10x Genomics, Pleasanton, California 94566, USA.
The Institute of Cancer Research, Division of Genetics and Epidemiology, London SM2 5NG, United Kingdom.
Genome Res. 2019 Apr;29(4):635-645. doi: 10.1101/gr.234443.118. Epub 2019 Mar 20.
Large-scale population analyses coupled with advances in technology have demonstrated that the human genome is more diverse than originally thought. To date, this diversity has largely been uncovered using short-read whole-genome sequencing. However, these short-read approaches fail to give a complete picture of a genome. They struggle to identify structural events, cannot access repetitive regions, and fail to resolve the human genome into haplotypes. Here, we describe an approach that retains long range information while maintaining the advantages of short reads. Starting from ∼1 ng of high molecular weight DNA, we produce barcoded short-read libraries. Novel informatic approaches allow for the barcoded short reads to be associated with their original long molecules producing a novel data type known as "Linked-Reads". This approach allows for simultaneous detection of small and large variants from a single library. In this manuscript, we show the advantages of Linked-Reads over standard short-read approaches for reference-based analysis. Linked-Reads allow mapping to 38 Mb of sequence not accessible to short reads, adding sequence in 423 difficult-to-sequence genes including disease-relevant genes , , and Both Linked-Read whole-genome and whole-exome sequencing identify complex structural variations, including balanced events and single exon deletions and duplications.
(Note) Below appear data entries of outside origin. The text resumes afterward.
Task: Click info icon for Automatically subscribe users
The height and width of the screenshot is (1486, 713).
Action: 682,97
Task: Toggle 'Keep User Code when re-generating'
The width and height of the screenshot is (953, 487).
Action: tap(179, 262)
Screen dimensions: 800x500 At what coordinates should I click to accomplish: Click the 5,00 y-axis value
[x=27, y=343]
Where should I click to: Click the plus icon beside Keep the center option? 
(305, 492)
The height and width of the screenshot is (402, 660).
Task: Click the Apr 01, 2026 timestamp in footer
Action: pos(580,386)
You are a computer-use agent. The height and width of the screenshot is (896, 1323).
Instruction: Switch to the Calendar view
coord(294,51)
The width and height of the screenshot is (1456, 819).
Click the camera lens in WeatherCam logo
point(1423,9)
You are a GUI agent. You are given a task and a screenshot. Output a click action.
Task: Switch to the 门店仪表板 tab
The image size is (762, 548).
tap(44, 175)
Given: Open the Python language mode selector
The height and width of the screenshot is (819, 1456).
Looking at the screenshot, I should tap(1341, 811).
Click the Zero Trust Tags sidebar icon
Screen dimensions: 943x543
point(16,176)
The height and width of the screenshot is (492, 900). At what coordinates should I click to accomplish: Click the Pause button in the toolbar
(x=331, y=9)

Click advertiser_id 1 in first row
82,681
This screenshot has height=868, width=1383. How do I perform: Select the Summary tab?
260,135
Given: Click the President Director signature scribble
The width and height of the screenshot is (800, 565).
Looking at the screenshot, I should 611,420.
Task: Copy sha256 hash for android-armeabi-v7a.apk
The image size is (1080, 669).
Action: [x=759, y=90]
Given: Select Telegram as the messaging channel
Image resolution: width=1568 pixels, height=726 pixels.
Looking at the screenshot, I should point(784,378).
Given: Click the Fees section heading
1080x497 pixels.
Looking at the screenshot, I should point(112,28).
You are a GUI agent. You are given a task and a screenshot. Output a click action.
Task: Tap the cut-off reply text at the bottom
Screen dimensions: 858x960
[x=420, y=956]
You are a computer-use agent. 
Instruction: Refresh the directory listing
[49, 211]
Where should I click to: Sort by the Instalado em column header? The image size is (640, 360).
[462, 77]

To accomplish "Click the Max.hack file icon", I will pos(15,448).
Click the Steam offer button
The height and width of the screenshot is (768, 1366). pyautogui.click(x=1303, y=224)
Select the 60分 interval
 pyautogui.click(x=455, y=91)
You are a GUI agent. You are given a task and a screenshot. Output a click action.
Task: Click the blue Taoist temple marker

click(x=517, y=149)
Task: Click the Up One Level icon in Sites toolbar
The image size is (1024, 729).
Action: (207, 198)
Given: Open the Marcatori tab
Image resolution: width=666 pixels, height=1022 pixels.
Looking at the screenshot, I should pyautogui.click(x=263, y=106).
Further, Linked-Reads extend the region of high-confidence calls by 68.9 Mb. The data presented here show that Linked-Reads provide a scalable approach for comprehensive genome analysis that is not possible using short reads alone.
大规模的人群分析结合技术的进步表明,人类基因组比最初认为的更加多样化。迄今为止,这种多样性主要是通过短读长全基因组测序来揭示的。然而,这些短读方法无法全面描绘基因组。它们难以识别结构事件,无法访问重复区域,也无法将人类基因组解析为单倍型。在这里,我们描述了一种在保留长程信息的同时保持短读优势的方法。我们从约 1 纳克高分子量 DNA 开始,生成带条码的短读文库。新颖的信息学方法允许将带条码的短读与它们的原始长分子相关联,从而产生一种新的数据类型,称为“连接读”。这种方法允许从单个文库中同时检测小变体和大变体。在本文中,我们展示了连接读相对于标准短读方法在基于参考的分析中的优势。连接读允许映射到短读无法访问的 38 Mb 序列,增加了包括疾病相关基因在内的 423 个难以测序的基因中的序列 , , 。连接读全基因组和全外显子组测序都可以识别复杂的结构变异,包括平衡事件和单外显子缺失和重复。此外,连接读将高可信度调用区域扩展了 68.9 Mb。这里呈现的数据表明,连接读为使用短读无法实现的全面基因组分析提供了一种可扩展的方法。